Elkan Akyürek (Principal Investigator)
I obtained my PhD in 2005 from Leiden University, under the supervision of Bernhard Hommel. I was a postdoctoral research fellow at the University of Reading in the United Kingdom, and subsequently at the Ludwig Maximilian University Munich in Germany.
I returned to the Netherlands in 2009 to take up a faculty position at the University of Groningen, where I currently pursue a research program in perceptual and cognitive neuroscience.
I also act as Academic Editor for PLOS ONE, and as a Consulting Editor for the Journal of Experimental Psychology: Human Perception and Performance.
Aytaç completed his Bachelor degree in Psychology at Ankara University in Turkey, in 2011. After working as a psychologist in special education and rehabilitation centers for a while, he earned a full scholarship to continue his studies to obtain a Master degree in Experimental Psychology at the City University of New York in the United States, in 2015. He is now working on his PhD in Groningen.

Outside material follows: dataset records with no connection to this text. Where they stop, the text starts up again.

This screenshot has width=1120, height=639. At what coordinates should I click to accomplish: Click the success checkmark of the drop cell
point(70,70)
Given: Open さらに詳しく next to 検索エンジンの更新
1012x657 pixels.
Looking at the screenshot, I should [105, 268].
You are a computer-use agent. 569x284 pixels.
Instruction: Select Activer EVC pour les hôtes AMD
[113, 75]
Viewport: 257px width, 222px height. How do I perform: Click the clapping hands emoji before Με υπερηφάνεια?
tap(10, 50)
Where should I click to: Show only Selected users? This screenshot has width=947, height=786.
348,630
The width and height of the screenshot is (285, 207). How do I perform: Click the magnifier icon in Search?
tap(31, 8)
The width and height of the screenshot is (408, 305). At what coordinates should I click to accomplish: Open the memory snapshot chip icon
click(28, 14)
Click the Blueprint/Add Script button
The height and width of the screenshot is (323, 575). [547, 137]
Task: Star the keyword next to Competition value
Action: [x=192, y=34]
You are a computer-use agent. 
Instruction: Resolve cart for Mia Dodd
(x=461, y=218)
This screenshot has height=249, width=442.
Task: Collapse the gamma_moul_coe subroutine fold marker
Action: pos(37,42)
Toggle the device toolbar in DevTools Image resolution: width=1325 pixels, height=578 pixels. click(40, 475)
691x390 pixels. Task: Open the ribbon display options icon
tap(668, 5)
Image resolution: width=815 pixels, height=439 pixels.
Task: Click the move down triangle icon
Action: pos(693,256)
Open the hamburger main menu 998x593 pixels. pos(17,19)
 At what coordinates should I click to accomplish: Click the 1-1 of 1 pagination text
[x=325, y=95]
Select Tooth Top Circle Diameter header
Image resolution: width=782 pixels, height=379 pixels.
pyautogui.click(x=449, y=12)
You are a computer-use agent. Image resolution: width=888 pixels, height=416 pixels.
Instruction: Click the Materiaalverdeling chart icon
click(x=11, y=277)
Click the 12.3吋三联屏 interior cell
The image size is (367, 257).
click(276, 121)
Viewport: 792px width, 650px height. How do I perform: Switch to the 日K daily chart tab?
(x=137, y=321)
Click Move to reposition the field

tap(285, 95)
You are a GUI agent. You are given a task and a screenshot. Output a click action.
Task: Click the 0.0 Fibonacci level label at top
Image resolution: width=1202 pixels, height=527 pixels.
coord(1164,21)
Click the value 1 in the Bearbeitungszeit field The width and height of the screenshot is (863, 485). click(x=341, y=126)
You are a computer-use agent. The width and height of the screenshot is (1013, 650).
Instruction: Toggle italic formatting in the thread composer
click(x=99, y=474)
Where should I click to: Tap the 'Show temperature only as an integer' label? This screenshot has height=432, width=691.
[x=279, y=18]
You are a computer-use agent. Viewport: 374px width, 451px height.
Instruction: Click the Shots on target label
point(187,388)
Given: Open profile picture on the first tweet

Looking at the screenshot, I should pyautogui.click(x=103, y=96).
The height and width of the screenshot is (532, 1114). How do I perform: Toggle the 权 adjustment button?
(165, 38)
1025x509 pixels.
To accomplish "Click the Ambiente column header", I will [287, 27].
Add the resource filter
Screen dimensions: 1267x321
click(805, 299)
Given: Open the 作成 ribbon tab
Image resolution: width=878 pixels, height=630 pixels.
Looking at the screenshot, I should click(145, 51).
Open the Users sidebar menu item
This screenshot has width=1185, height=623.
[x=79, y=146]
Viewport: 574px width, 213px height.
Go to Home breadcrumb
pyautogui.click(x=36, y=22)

Aytaç is interested in visual perception, specifically perceptual grouping, and in more cognitive processes such as temporal and spatial attention. He uses behavioral tasks, such as rapid serial visual presentation and visual search, to study how task performance is affected by stimulus features, and how physiological effects due to the consumption of substances, such as cocoa and caffeine, may alter perception and performance on these tasks.
Jefta obtained his Bachelor degree in Artificial Intelligence in 2010 and his Master degree in Human Machine Communication in 2012, both from the University of Groningen.
In his current PhD project, Jefta investigates possible links between the auditory and visual modalities, focusing specifically on temporal integration and phonemic restoration. His project is co-supervised by Deniz Baskent and Tjeerd Andringa.
Michael completed both his Bachelor degree in Psychology and his Master degree in Cognitive Neuroscience at the University of Groningen. During his Master and his current PhD he spent some time at the University of Oxford, where he initiated a close and ongoing research collaboration with Mark Stokes and his research group.
Michael’s research mainly involves working memory. He is interested in the neurophysiological mechanisms of the encoding, maintenance and retrieval of behaviorally relevant information and the role of attention in these processes. He utilizes electroencephalography and multivariate pattern analysis to explore the fast dynamics of working memory specific neural activity.